• _Directive_
Write out every line of the entries below word for word, without changing anything.

[START OF Data for processing]

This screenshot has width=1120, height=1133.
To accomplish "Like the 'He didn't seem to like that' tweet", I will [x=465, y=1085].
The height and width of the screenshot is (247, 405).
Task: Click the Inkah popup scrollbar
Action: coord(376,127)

[END OF Data for processing]

• _Answer below_
This screenshot has width=1120, height=1133.
To accomplish "Like the 'He didn't seem to like that' tweet", I will [x=465, y=1085].
The height and width of the screenshot is (247, 405).
Task: Click the Inkah popup scrollbar
Action: coord(376,127)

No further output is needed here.